With the House and Senate at work on differing proposals for financial reform, real change in the financial system seems more elusive than ever. Rebounding bank profits, a direct result of government giveaways, and gobbledygook from the industry have successfully fogged the issue. The vast public is in danger of losing sight of what was once, for a brief moment, plain as day: the financial system in its current form is ill-designed and unstable. Here are five essential facts the financial industry would rather be ignored.
- Investment banking was the specific source of the problem. The so-called financial "tsunami" was entirely man-made. The problem arose directly and specifically from widespread abuses of trust involving inordinate risks taken with other people's money. Investment banking in its pure form is the arrangement of risky deals for third parties to participate in. Like real estate agents, investment bankers collect fees on completed deals. Those fees increase with the size of the deal, and with its risk. The problem arose when individuals charged with prudently managing other people's money began to imitate investment bankers seeking ever bigger, ever riskier deals with the associated high fees. The problem multiplied as investment bankers, through their marketing efforts and through institutional ties, gained access to huge pools of capital in our financial system to exploit for their own purposes. Never again should government funds, our own money, be used to subsidize irresponsible risk taking for the benefit of dealmakers. Nor should commercial banks, so essential to the modern economy, be conflated with investment banking schemes.
- Investment bankers were given a second chance. And not just any second chance. Instead of punishment for obvious transgressions, they've been rewarded beyond their dreams. So far the Federal Government has provided nearly 3 trillion to bail out the financial sector and promised a further 8 trillion if necessary. Investment bankers were big beneficiaries. Some benefits were direct, for example the government backed rescue of Bear Stearns, the government guarantee in the Merrill Lynch/Bank of America deal, TARP funding to financial firms, and widespread access to free money at the Fed's discount window. Others were indirect, such as the bailout of AIG from debts that it couldn't pay to Goldman Sachs among other lenders.
- Investment bankers are now even more thoroughly integrated into the system. During the panic, investment banks were either bought by commercial banks -- Bear Stearns bought by JP Morgan, Merrill Lynch bought by Bank of America, Lehman absorbed by Barclays -- or magically converted into commercial banks like Goldman Sachs and Morgan Stanley. This has several effects. First, institutions, like Merrill or Bear Stearns that were deemed too big to fail are now even bigger, effectively guaranteeing that no matter what they do the public will be on the hook. Second, investment bankers now have access to even more money to use for their risky deals. And finally, through investor insurance and similar guarantees the public fisc is explicitly committed to some of these risky activities.

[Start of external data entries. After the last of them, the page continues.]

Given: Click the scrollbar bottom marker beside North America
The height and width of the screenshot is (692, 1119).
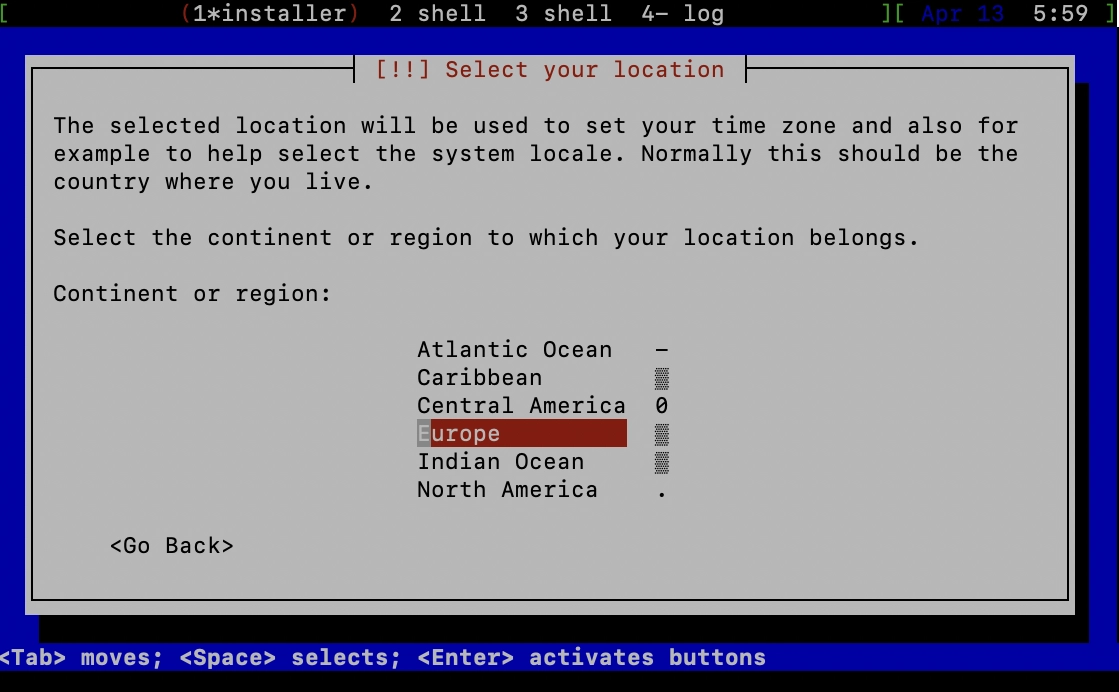Looking at the screenshot, I should click(x=661, y=491).
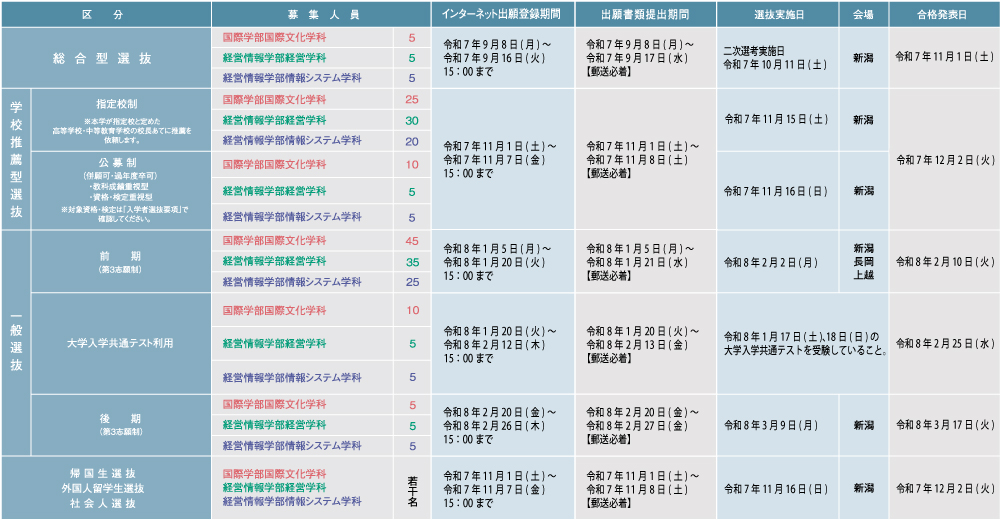Select the 出願書類提出期間 column header
Screen dimensions: 1000x520
point(645,15)
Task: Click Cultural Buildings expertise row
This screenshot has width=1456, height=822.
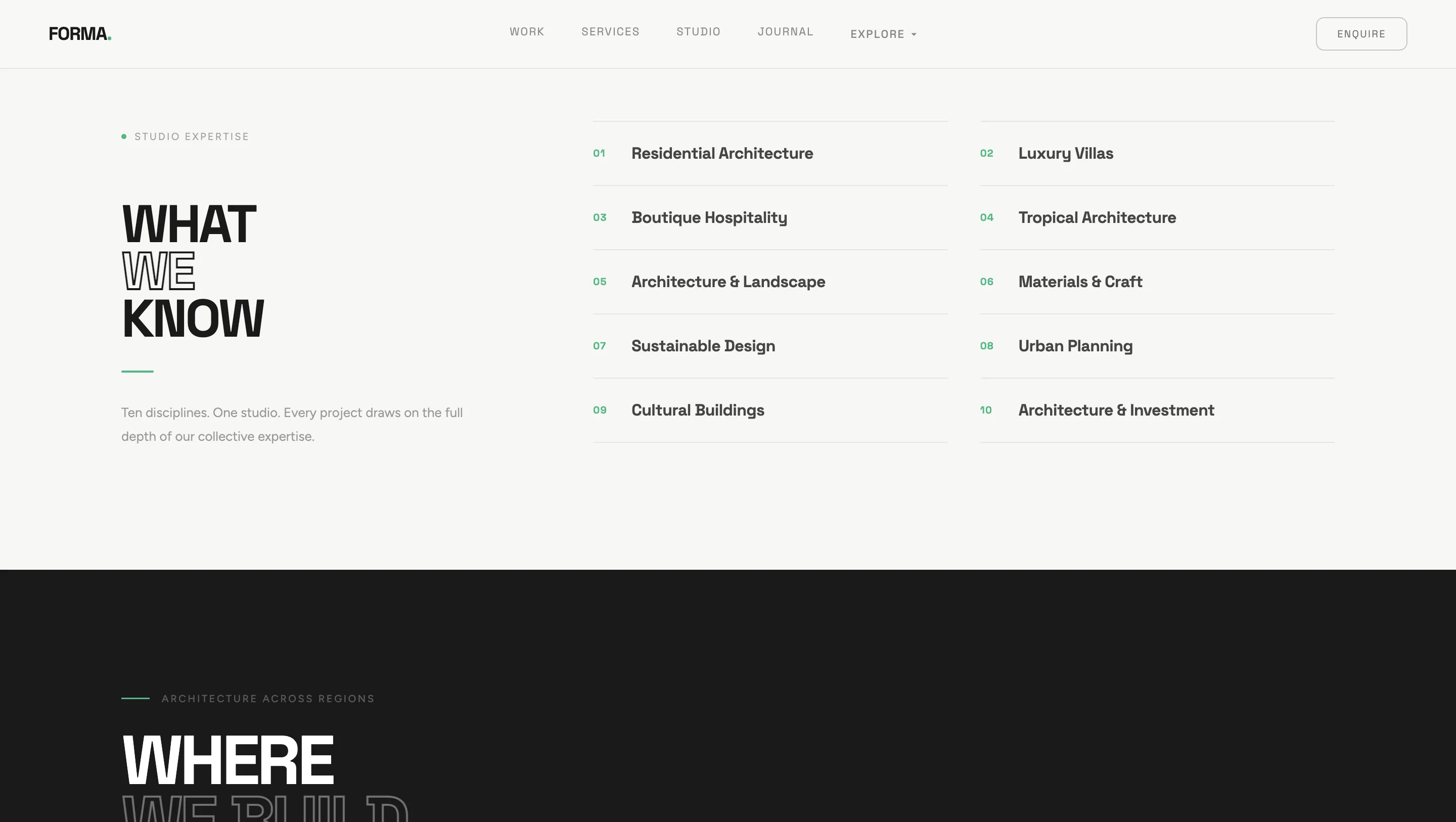Action: (x=698, y=410)
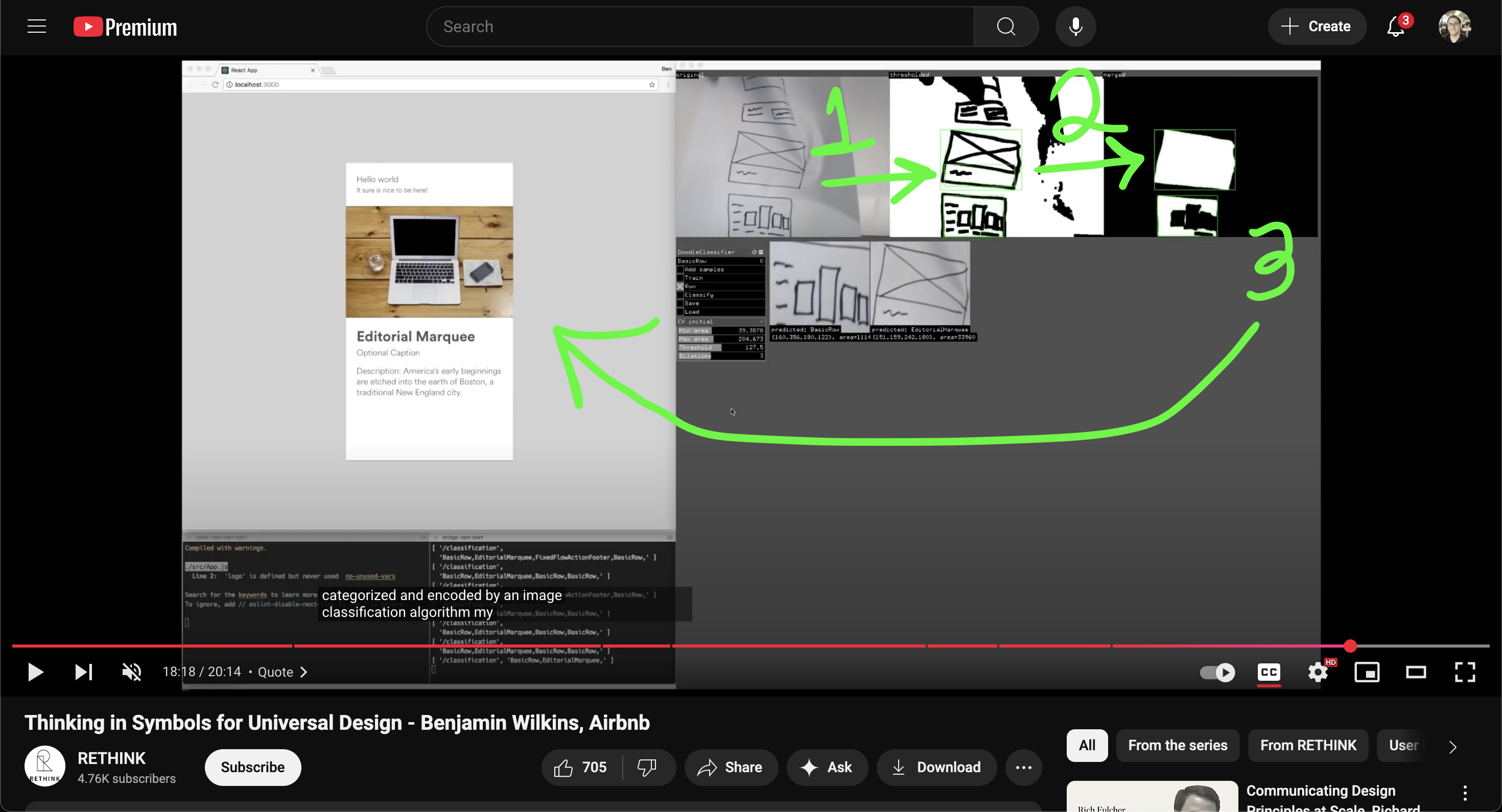Screen dimensions: 1502x812
Task: Unmute the video volume
Action: [132, 672]
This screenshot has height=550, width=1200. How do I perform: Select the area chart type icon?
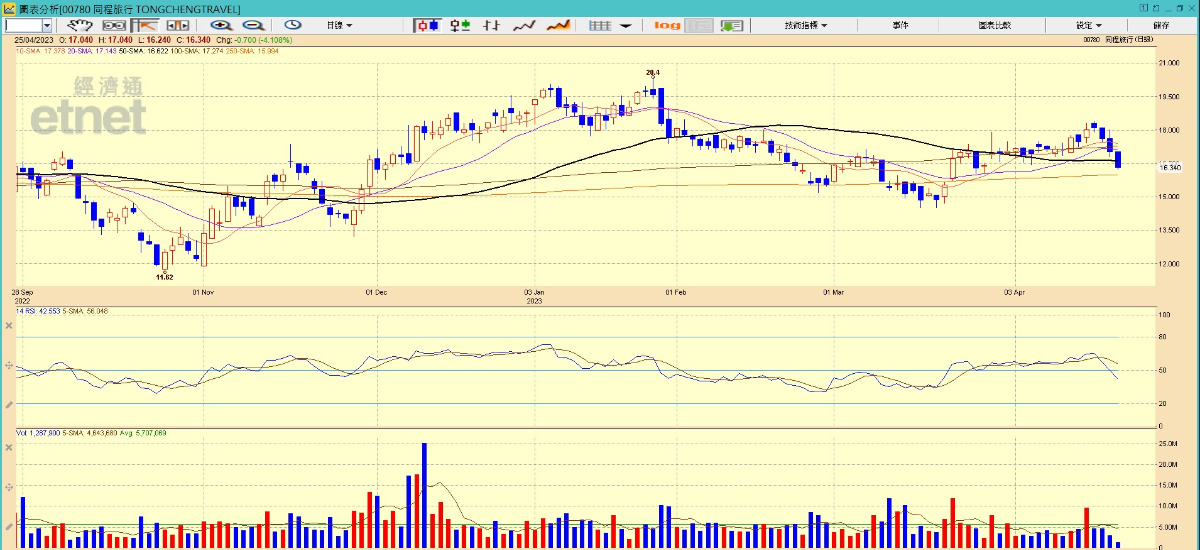[558, 25]
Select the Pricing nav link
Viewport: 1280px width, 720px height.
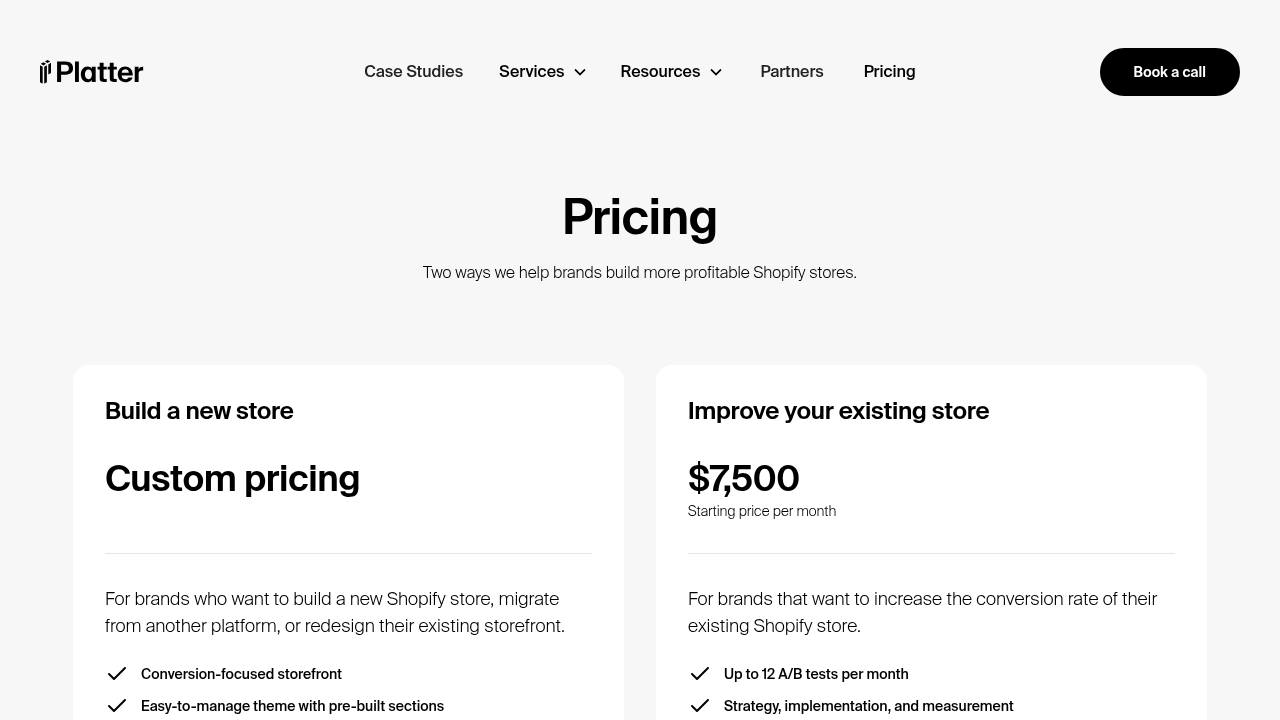tap(889, 72)
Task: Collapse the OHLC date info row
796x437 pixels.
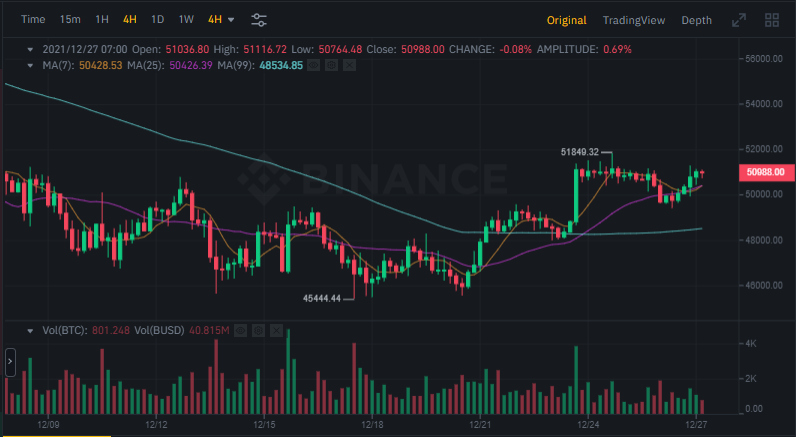Action: [x=33, y=49]
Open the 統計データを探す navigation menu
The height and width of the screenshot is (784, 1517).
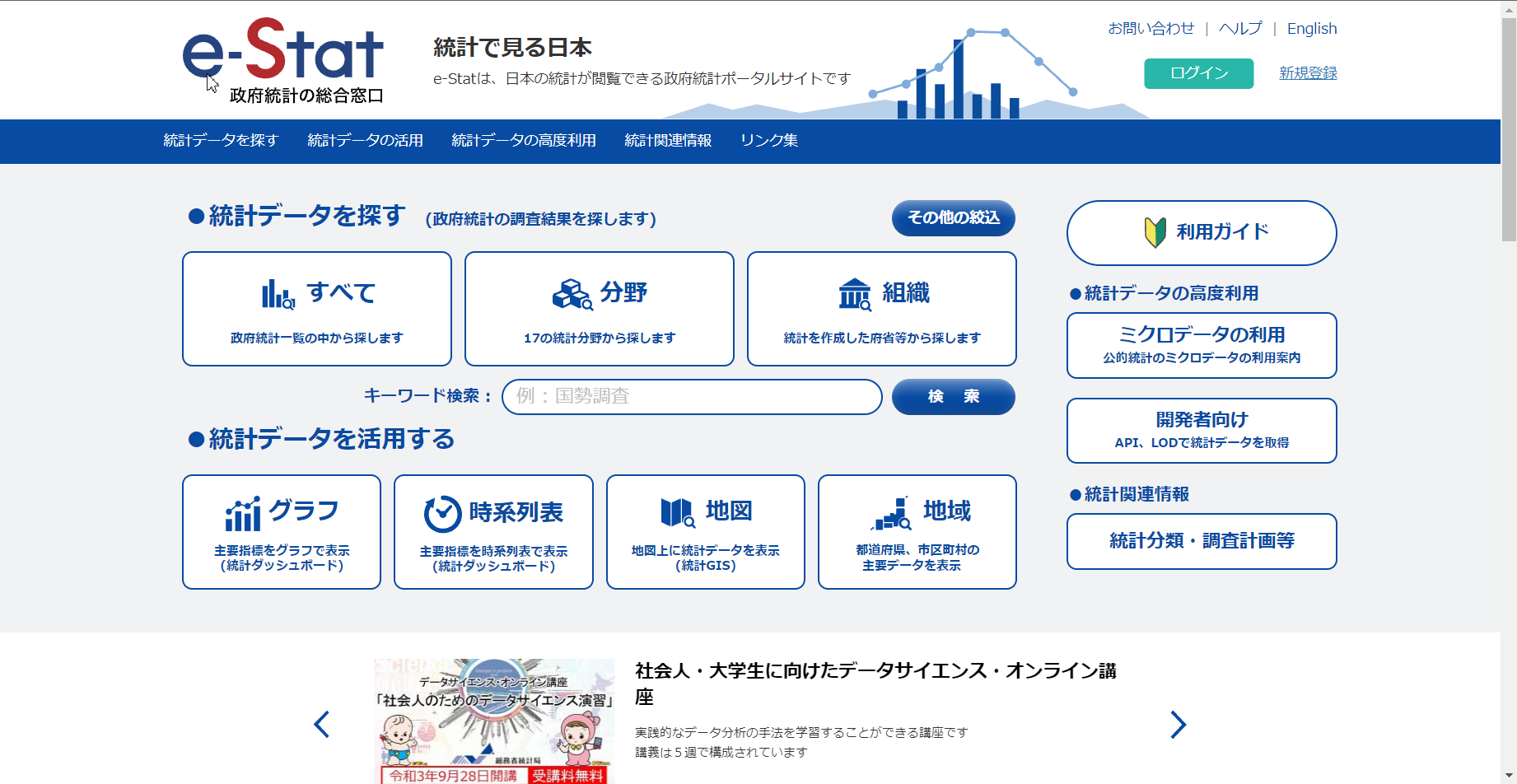(220, 141)
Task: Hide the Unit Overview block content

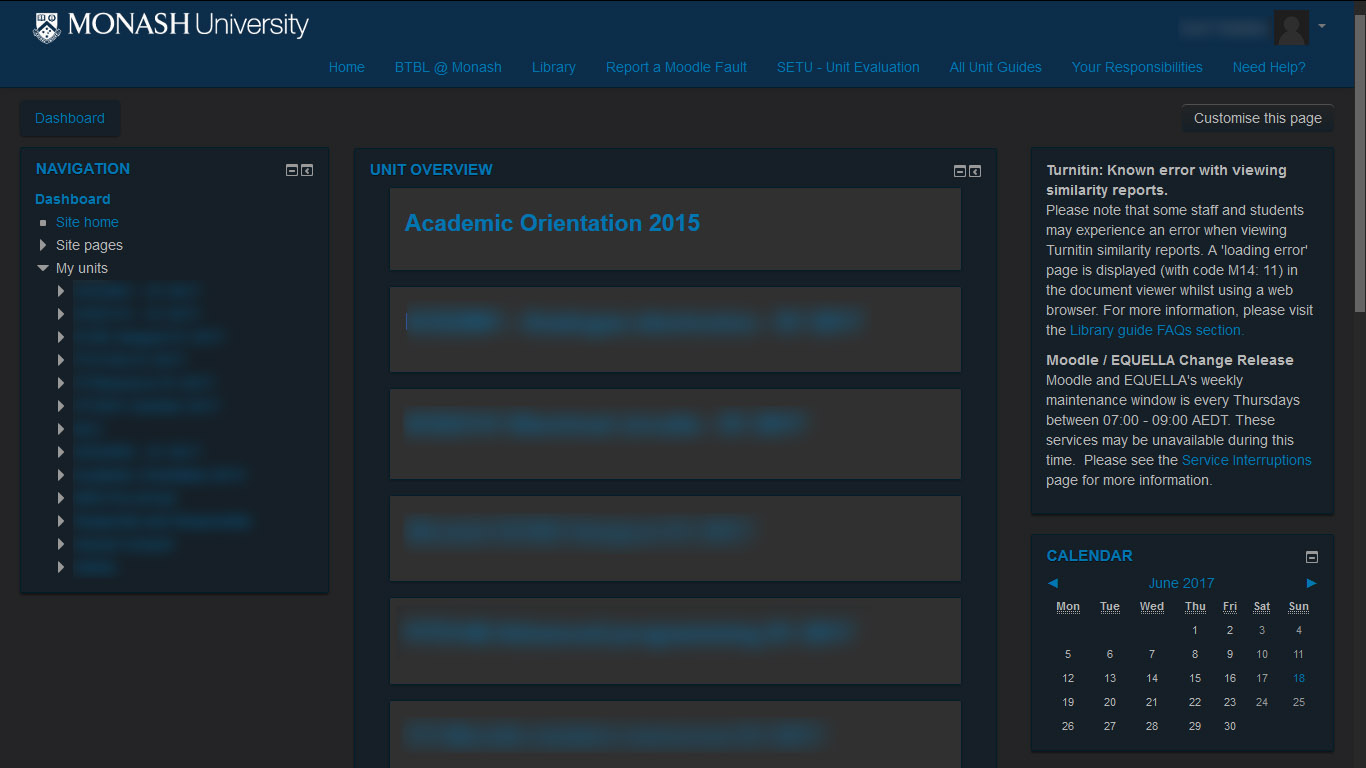Action: click(x=958, y=171)
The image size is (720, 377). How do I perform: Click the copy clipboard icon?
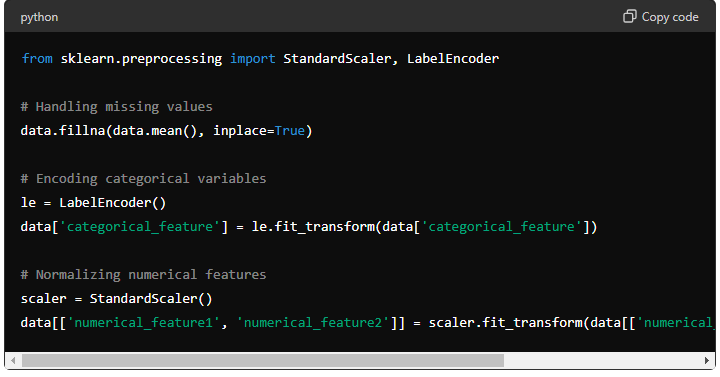coord(630,17)
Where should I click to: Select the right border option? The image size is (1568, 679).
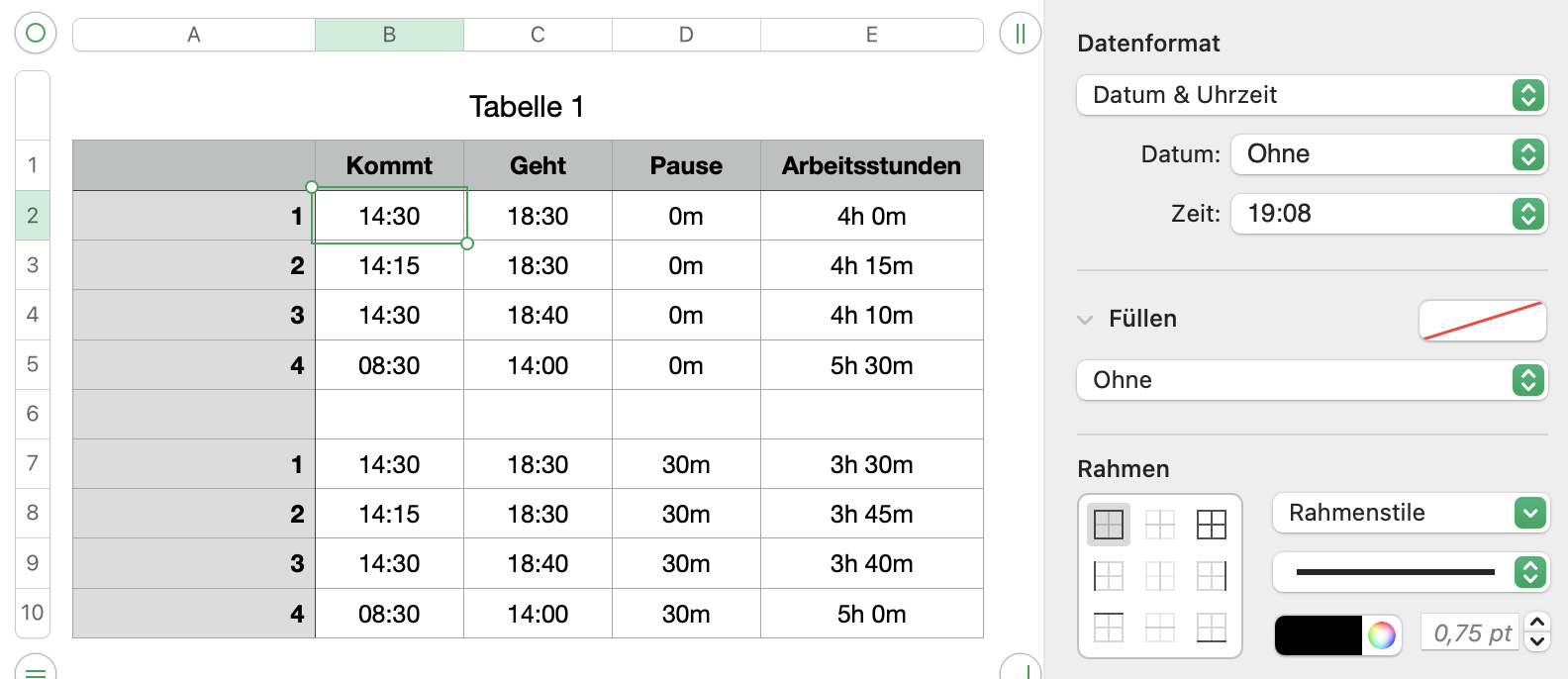point(1212,575)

- Incomplete reform won't work. Major proposals, including those now being worked on by both House and Senate committees as well as the White House proposals fail to comprehensively tackle the root cause of the crisis -- bankers making huge profits by taking inappropriate risks with other people's money. The most useful part of these proposals is to mandate higher capital requirements on large and interconnected firms. That's a step in the right direction. But commercial banks already had very strict capital requirements, yet that didn't stop Citibank and Bank of America from getting into trouble. Any loopholes, whether via derivatives or newer financial schemes, will provide an end run around stricter capital requirements. Without rethinking risk across the board higher capital requirements won't be very effective.
- Policymakers confused cause and effect. The government's economists rightly recognized that banks are strong when the economy is strong. But they foolishly sought to strengthen the economy by strengthening banks. In fact for every dollar spent to stimulate the non-financial economy, three times that amount has gone into the financial system. The functions of banking are essential for the economy to prosper. But specific banks when bankrupt should be sold and reopened under new management. After committing nearly one year's total national economic output, the government has helped Goldman Sachs have one of its most profitable years ever while legions of firms and individuals deemed small enough to fail, fail.